Консуэло ничего не ответила, да, впрочем, ее все равно не стали бы слушать. Корилла внушала ей отвращение. Она передала ребенка только что возвратившейся служанке кабачка, которая казалась славной женщиной, затем позвала Йозефа, и они вместе вернулись в монастырскую усадьбу.

– Я не давал обещания канонику привести вас к нему, – сказал по дороге Йозеф. – Кажется, он сконфужен своим поведением, хотя старался быть любезным и даже веселым; при всем своем эгоизме он не злой человек и выказал искреннюю радость, посылая Корилле все, что могло ей понадобиться.

– На свете столько черствых и скверных людей, – ответила Консуэло, – что слабые духом должны внушать скорее жалость, чем отвращение. Я хочу загладить перед бедным каноником свои дерзкие слова, и, так как Корилла не умерла и, как говорится, мать и дитя чувствуют себя хорошо, а наш каноник способствовал этому сколько мог, не подвергая опасности свой драгоценный бенефиций, я хочу отблагодарить его. К тому же у меня есть свои причины остаться здесь до отъезда Кориллы. О них я скажу тебе завтра.

Оказалось, что Бригитта ушла на соседнюю ферму, и Консуэло, приготовившаяся смело выступить против этого цербера, очень обрадовалась, что их встретил добрый, услужливый Андреас.
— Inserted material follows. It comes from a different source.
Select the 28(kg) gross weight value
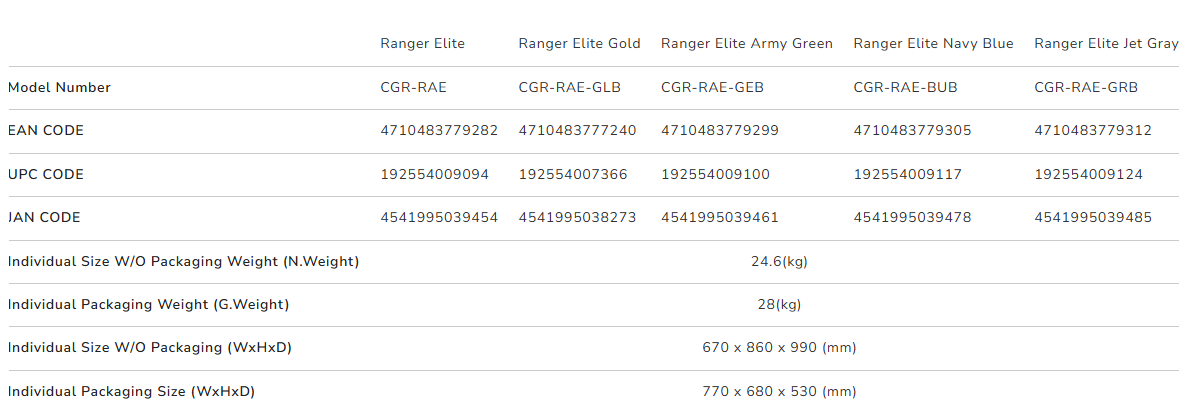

– Пожалуйте, пожалуйте, друзья мои! – воскликнул он, провожая их в покои своего хозяина. – Господин каноник в ужасной меланхолии. Он почти ничего не кушал за завтраком и три раза просыпался во время полуденного отдыха. Сегодня у него было два больших огорчения: погибла его лучшая волкамерия, и он потерял надежду послушать музыку. К счастью, вы вернулись, и, значит, одним огорчением стало меньше.

– Над кем он насмехается – над нами или над своим хозяином? – спросила Консуэло Йозефа.
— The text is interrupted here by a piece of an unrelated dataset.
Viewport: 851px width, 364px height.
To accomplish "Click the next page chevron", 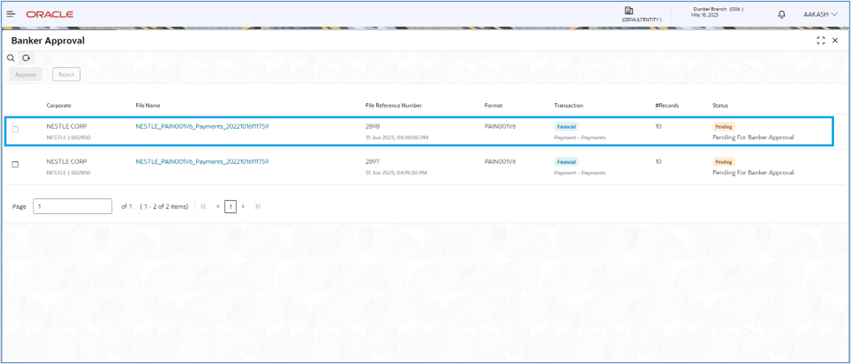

– И над ним и над нами! – ответил Гайдн. – Только бы каноник не сердился на нас, и мы тогда приятно проведем время.

Каноник не только на них не сердился, но, напротив, встретил их с распростертыми объятиями, настоял, чтобы они позавтракали, и потом вместе с ними уселся за клавесин. Консуэло научила его постичь и оценить дивные прелюдии великого Баха, а чтобы окончательно привести его в хорошее расположение духа, пропела лучшие вещи из своего репертуара, не меняя голоса и не особенно беспокоясь о том, что каноник может догадаться о ее поле и возрасте. Он, видимо, предпочитал ни о чем не догадываться и с наслаждением упивался тем, что слышал. Он и в самом деле был страстным любителем музыки, и в его восторге было столько непосредственной искренности, что Консуэло невольно почувствовала себя растроганной.
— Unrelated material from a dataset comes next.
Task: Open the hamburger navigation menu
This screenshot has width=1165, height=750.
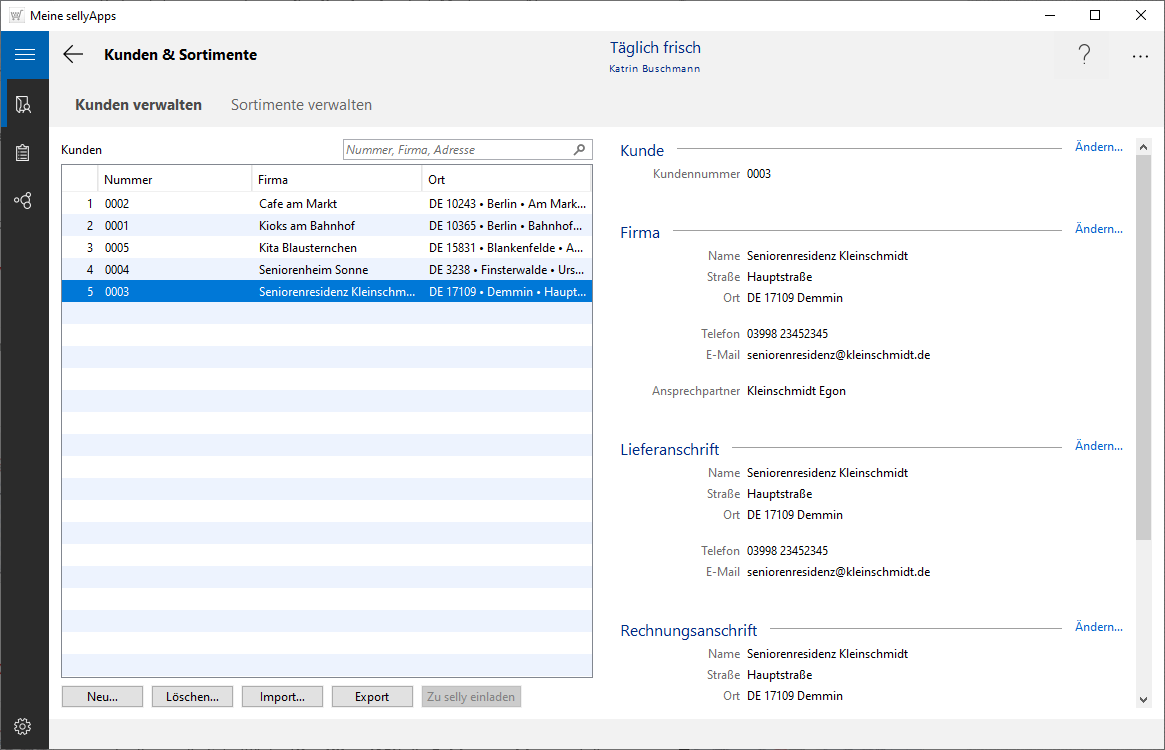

– Ах! Дорогое дитя! Благородное дитя! Счастливое дитя! – восклицал добряк со слезами на глазах. – Ты превратил сегодняшний день в счастливейший день моей жизни! Но что будет со мной теперь? Нет! У меня не хватит сил перенести утрату такого счастья, и я зачахну от тоски. Больше я не смогу заниматься музыкой: в душе моей останется жить идеал, и я все время буду сожалеть о нем. И ничто больше не будет мне мило, даже мои цветы…

– И совершенно напрасно, господин каноник, – ответила Консуэло, – ваши цветы поют лучше меня.

– Что ты говоришь? Мои цветы поют? Я никогда не слышал.

– Да потому, что вы их никогда не слушали. А я сегодня утром слушал их, постиг их тайну, уловил их мелодию.

– Странное ты дитя! Необыкновенное! – воскликнул каноник, отечески-целомудренно лаская темные кудри Консуэло. – Ты одет бедняком, а достоин всяческого поклонения. Но скажи мне, кто ты? Где научился ты тому, что знаешь?